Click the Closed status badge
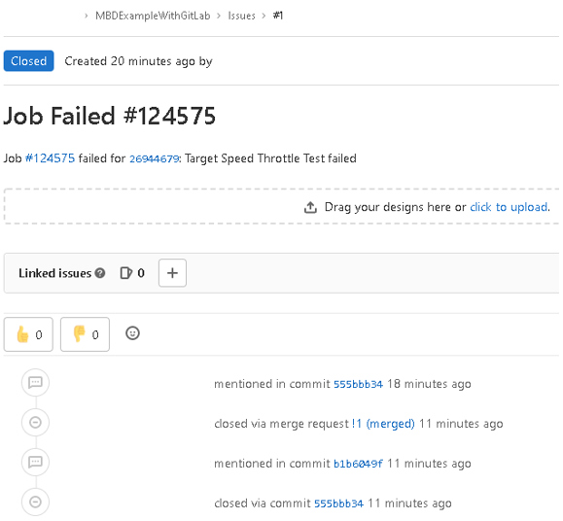This screenshot has height=521, width=563. click(29, 61)
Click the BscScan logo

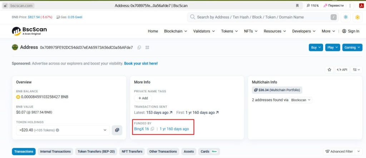pyautogui.click(x=29, y=31)
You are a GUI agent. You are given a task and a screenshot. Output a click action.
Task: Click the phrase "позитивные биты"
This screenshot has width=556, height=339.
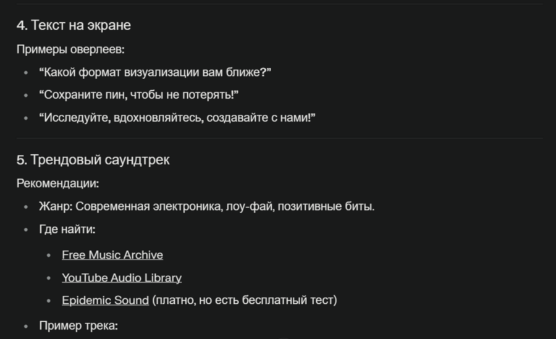[325, 206]
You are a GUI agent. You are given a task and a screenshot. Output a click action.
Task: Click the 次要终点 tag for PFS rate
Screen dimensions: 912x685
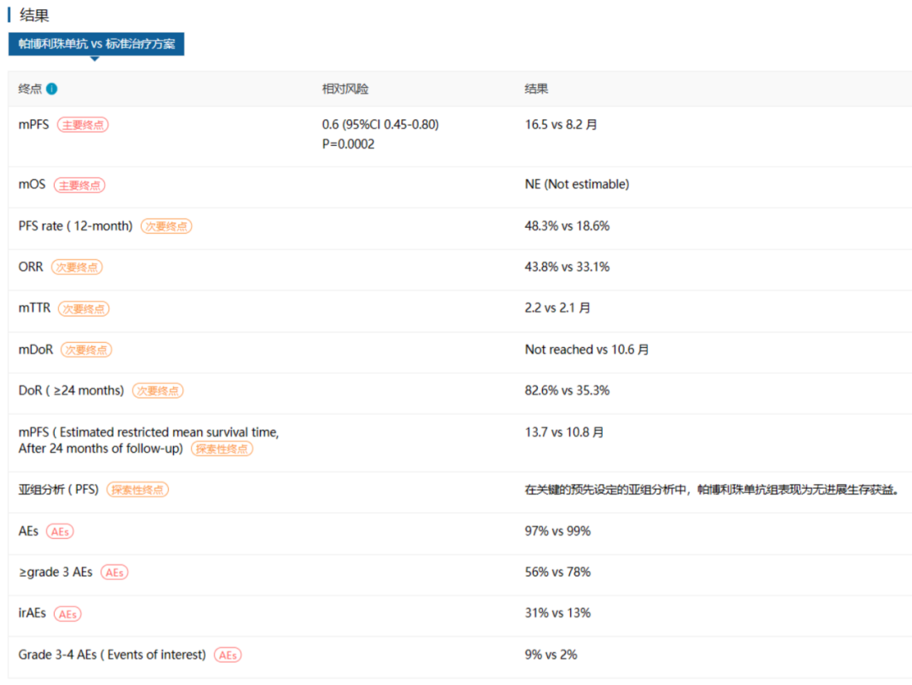coord(166,226)
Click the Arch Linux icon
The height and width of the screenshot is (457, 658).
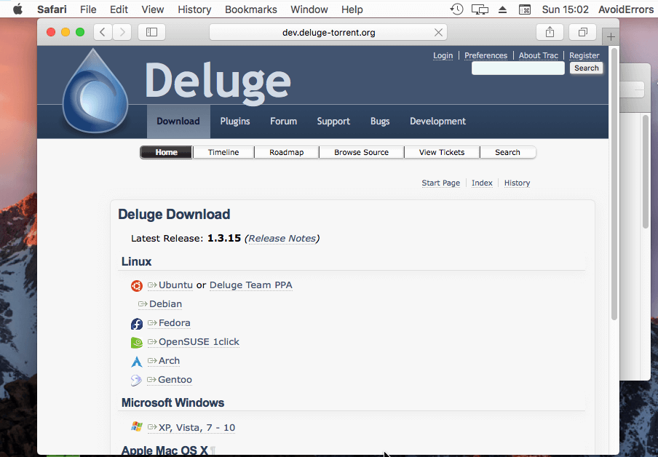[136, 362]
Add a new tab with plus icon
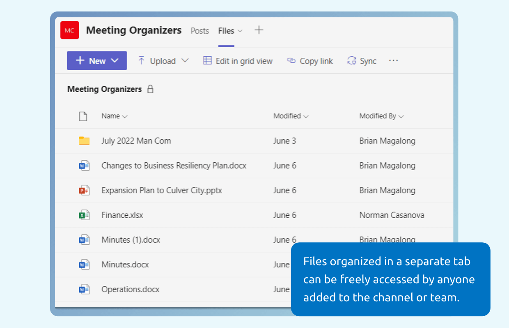The width and height of the screenshot is (509, 328). click(259, 30)
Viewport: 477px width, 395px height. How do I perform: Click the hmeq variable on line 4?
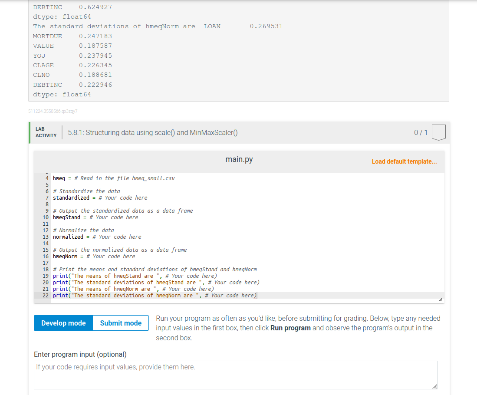point(58,178)
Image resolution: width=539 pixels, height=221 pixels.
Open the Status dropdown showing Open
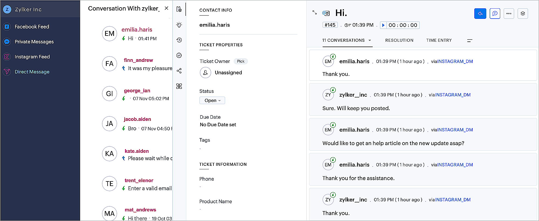tap(212, 100)
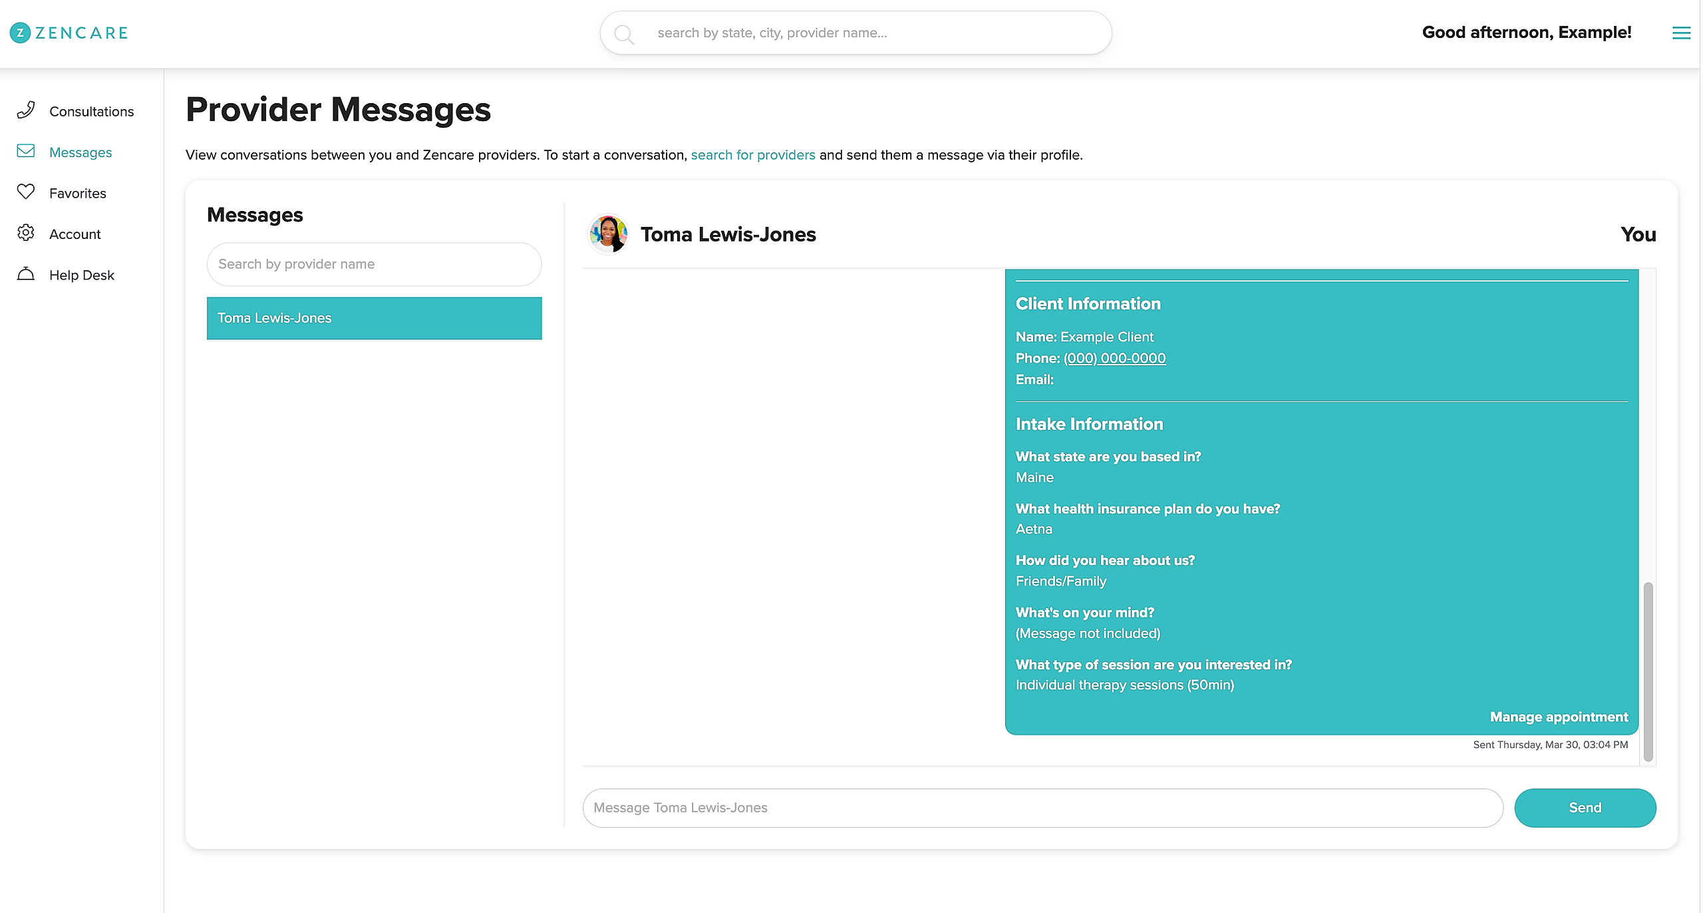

▶ **Your instructions**
No picture belongs in the copy. Print every entry above exactly as it stands.

▶ **Written solution**
Click the Closed status badge
This screenshot has height=521, width=563. click(29, 61)
Click the BscScan logo

pyautogui.click(x=29, y=31)
You are a GUI agent. You are given a task and a screenshot. Output a click action.
Task: Click the phrase "позитивные биты"
This screenshot has width=556, height=339.
[325, 206]
You are a GUI agent. You are given a task and a screenshot. Output a click action.
Task: Click the 次要终点 tag for PFS rate
Screen dimensions: 912x685
coord(166,226)
Click the Arch Linux icon
The height and width of the screenshot is (457, 658).
[136, 362]
Add a new tab with plus icon
The width and height of the screenshot is (509, 328). click(259, 30)
Viewport: 477px width, 395px height. How do I perform: Click the hmeq variable on line 4?
point(58,178)
Image resolution: width=539 pixels, height=221 pixels.
Open the Status dropdown showing Open
tap(212, 100)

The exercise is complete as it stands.